_TASK GOAL_: Look through the lines below for the word "first", and copy every line that has it.

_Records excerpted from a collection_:

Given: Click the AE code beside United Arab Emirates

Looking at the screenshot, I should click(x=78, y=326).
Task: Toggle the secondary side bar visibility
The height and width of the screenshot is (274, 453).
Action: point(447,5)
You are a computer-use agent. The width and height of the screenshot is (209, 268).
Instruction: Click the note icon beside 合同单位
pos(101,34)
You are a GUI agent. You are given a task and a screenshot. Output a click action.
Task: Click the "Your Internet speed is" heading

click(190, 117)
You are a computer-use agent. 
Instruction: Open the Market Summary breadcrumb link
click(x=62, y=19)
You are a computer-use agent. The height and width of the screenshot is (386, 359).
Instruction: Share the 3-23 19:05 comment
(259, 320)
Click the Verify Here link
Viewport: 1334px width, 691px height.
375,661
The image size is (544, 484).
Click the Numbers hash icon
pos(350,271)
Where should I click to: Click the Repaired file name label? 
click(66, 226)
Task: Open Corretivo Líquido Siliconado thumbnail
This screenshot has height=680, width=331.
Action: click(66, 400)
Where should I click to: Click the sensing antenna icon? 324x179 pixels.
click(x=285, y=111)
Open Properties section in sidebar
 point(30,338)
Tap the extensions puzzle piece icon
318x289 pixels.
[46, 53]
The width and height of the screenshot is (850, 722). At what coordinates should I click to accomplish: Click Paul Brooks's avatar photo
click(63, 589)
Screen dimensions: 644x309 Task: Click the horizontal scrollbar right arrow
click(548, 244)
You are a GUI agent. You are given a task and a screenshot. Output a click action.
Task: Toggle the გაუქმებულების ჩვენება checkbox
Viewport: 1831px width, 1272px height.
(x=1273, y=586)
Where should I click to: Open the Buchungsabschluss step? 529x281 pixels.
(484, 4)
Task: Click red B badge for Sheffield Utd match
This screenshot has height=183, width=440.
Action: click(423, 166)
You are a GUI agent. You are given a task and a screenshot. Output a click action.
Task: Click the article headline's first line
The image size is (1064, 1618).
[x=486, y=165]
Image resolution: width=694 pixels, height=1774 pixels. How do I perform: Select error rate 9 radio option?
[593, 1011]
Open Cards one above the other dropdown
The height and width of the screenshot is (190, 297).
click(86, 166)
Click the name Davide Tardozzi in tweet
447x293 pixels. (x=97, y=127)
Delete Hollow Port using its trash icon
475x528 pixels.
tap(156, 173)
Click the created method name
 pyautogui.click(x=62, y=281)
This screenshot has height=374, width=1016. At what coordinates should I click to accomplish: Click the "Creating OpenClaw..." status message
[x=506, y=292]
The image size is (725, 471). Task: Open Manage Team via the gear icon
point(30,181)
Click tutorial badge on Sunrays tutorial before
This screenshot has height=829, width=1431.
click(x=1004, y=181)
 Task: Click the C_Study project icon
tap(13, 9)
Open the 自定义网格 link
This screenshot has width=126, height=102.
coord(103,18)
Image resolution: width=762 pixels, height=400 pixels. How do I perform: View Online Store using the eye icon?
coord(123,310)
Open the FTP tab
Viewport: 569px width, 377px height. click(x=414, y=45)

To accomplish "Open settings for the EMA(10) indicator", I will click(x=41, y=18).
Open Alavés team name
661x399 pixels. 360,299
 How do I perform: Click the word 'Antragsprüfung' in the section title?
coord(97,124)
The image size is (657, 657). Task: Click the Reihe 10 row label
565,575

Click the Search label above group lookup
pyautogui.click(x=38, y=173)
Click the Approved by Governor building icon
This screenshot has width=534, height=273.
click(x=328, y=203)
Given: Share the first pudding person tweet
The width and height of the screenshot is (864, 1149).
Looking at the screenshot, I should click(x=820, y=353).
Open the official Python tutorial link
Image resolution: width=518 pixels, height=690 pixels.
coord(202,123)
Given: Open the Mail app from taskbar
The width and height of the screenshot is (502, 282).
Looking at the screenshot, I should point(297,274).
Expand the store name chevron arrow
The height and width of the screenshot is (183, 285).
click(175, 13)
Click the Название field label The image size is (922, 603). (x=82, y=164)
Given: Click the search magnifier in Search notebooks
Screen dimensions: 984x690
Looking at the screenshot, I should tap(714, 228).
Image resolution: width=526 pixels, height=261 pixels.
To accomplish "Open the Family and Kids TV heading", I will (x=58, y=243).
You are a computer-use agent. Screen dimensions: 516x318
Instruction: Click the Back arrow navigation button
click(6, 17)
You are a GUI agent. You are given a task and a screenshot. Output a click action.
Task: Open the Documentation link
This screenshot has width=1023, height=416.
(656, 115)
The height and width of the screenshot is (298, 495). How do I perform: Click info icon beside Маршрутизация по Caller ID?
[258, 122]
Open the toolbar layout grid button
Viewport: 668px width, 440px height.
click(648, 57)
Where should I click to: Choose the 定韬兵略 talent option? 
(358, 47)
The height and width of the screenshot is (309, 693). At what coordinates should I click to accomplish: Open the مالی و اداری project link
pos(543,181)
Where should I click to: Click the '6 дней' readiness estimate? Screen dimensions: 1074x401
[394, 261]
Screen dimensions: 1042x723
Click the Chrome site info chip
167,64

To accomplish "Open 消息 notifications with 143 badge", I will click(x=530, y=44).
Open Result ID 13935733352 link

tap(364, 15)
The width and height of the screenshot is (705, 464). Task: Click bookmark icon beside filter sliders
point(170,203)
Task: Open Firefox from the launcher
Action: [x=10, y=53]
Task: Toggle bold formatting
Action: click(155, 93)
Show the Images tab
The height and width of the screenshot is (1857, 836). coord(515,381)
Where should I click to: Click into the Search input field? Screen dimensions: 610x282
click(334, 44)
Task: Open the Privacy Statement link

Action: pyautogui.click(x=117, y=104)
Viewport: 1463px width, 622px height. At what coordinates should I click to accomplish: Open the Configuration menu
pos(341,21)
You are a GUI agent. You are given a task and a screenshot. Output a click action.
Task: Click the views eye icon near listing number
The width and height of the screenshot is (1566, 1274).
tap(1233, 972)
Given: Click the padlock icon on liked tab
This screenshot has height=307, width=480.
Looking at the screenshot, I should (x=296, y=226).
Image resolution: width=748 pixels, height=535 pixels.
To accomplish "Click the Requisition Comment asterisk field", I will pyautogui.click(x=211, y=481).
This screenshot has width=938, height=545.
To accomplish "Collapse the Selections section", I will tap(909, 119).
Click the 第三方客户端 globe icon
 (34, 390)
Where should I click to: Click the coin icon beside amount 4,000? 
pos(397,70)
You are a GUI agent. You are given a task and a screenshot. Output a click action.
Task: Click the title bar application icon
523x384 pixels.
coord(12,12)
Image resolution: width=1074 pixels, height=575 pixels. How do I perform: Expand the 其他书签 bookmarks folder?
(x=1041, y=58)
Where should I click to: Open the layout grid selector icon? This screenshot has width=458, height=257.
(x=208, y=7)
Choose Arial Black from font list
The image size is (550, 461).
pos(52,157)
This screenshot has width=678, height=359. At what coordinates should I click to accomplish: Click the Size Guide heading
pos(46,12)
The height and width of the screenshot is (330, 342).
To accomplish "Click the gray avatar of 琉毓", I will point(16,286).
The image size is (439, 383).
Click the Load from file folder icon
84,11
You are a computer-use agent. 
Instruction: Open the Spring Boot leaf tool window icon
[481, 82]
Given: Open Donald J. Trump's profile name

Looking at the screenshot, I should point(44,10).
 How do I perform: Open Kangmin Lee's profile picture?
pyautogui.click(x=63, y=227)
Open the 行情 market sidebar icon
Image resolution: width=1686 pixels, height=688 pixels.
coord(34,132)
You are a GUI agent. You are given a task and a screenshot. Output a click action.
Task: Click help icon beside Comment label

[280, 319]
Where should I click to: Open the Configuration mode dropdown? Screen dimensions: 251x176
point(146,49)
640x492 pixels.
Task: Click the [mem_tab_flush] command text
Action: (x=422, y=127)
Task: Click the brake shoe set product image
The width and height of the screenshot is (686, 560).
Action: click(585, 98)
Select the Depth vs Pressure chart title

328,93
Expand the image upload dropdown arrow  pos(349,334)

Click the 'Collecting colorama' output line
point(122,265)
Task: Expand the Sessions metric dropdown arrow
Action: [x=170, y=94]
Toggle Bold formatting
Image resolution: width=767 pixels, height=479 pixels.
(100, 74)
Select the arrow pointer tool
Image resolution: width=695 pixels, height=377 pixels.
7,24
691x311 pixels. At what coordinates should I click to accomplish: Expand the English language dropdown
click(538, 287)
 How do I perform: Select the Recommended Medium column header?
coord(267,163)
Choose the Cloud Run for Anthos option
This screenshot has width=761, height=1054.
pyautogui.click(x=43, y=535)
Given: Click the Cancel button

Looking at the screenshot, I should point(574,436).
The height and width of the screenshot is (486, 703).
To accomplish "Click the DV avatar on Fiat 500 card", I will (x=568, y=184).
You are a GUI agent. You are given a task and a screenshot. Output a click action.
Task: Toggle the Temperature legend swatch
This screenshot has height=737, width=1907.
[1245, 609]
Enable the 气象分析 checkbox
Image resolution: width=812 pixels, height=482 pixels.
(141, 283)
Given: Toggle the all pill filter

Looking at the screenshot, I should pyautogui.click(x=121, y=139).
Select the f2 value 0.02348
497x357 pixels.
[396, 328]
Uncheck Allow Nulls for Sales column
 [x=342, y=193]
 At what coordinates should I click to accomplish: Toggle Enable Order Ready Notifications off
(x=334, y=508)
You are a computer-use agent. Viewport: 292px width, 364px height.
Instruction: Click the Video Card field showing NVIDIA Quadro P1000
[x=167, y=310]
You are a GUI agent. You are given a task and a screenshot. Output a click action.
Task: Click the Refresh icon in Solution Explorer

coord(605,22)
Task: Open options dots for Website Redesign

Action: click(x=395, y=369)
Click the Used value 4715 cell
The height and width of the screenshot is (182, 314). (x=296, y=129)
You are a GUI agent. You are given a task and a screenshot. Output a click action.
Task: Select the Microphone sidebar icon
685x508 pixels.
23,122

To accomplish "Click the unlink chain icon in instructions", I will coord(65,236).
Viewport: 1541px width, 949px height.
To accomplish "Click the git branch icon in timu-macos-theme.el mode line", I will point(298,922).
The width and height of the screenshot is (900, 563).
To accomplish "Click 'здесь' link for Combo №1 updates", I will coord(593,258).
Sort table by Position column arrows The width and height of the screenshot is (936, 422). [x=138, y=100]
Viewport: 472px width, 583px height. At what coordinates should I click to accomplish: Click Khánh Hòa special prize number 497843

_RESULT OF THE EXERCISE_:
Task: Click the article headline's first line
Given: Share the first pudding person tweet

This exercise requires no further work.